Bu fakir ve hakir kul, Tuna suyunun kıble yanındaki Bidinçe kazasında, güçsüz omuzlarıma hörgüç olmuş kadılık vazifesiyle, ipipullah sivri külah, durup oturmakta idim. Bıyığı yeni terlemiş şeytan sofusu kâtip bozuntusu İsmail Efendi ile alım-satım evrakı tanzim ediyor, kaçkın kul ve cariyeleri sicile geçiriyor, çarşı pazar gezinip tartıda hile edenleri, kalemi hokkada kılıcı kında görmeden genç kızlara zina isnat eden kendini bilmezleri, neüzübillah birbirinin ağzına, dinine ve ırzına sövenleri, Eflak bıçağıyla güçsüzü dövenleri yargılıyor, hükümlerini kılıç ehline teslim edip fırsat buldukça zayıf ve hasta bacaklarımı Bidinçe gölünün şifalı suyunda kara sülüklere emdiriyordum. Eski eza ve cefalardan arınmış, biraz bıkkınca da olsa hayata yeniden sarılmış gibiydim. Nereden çıktıysa bir fetva suali geldi kucağıma konuverdi. İsmail kapıya mıhlanmış halde görmüşmüş, alıp getirmiş. Her kapıda gördüğünü içeri almasana ay oğul! Karadonlu Kel Müftü ne iş görür? Fetva soran ona sorsun, o yazarsa tavsiye, ben yazarsam hüküm olur! Ama anlayış ne arar bu âlem halkında? Kalkıp vardık, kandil yakıp, gözlüğü burun ucuna getirip okuduk:
Sual
“Bu mesele beyanında cevap ne veçhiledir ki: Zeyd, merhum padişahlardan birinin kanununa istinaden, –ki o kanun sizin çok iyi bildiğiniz yasadır, evladımdan her kimesne ki saltanat müyesser ola kardaşların nizam-ı âlem içün katletmek münasiptir, ulemanın çoğu cevaz vermiştir şeklindedir– kardaşı Amr’ı katletse münasip midir? Öyle ki bu Amr dediğim âlemin bir küçüğü olan hanemizin nizamına düşman bir nesebi meçhul ola.”

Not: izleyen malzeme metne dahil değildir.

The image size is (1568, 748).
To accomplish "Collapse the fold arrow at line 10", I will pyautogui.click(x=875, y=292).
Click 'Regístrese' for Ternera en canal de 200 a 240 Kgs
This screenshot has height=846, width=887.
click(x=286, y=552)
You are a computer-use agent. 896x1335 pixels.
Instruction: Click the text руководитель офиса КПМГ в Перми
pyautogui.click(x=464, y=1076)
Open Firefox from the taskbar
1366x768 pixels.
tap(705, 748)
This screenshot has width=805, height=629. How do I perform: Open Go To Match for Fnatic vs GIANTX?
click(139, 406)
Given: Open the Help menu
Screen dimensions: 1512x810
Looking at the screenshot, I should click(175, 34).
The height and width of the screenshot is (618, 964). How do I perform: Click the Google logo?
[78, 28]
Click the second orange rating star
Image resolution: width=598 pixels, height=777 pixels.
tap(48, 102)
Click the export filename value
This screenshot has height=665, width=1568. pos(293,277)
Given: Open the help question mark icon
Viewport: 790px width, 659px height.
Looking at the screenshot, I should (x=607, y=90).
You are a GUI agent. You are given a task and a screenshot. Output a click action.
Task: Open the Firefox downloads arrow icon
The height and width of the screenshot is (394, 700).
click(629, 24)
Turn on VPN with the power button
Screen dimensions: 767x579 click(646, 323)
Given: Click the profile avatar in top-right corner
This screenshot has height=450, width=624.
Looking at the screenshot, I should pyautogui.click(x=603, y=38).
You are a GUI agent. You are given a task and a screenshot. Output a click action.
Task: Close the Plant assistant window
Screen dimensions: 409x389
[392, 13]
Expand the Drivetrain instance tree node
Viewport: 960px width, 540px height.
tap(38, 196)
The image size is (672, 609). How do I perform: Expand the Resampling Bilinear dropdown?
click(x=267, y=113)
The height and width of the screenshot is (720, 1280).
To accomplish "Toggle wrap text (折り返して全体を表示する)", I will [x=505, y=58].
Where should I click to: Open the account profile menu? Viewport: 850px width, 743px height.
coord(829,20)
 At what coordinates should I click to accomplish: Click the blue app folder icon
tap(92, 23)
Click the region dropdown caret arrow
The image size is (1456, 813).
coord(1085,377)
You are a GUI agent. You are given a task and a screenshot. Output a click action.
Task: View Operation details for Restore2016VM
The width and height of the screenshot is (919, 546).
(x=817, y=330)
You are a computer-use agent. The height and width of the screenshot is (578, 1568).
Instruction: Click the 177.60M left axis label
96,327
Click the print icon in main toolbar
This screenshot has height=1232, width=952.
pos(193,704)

Tövbe haşa ya Rabbe’l-âlemin! Can başıma sıçradı, üç gün üç gece bir yudum su ile bir lokma ekmek kursağımdan aşağı varmadı. Bütün rahatım kaçtı, huzur denen tozdan avcumda kalan bir zerre, bu münasebetsizin üfrüğüyle uçup gitti.
“Bu fetvayı kim sordu?” diye sual ettim İsmail’e.
“Kapıda buldum efendi, sahibi yok,” dedi.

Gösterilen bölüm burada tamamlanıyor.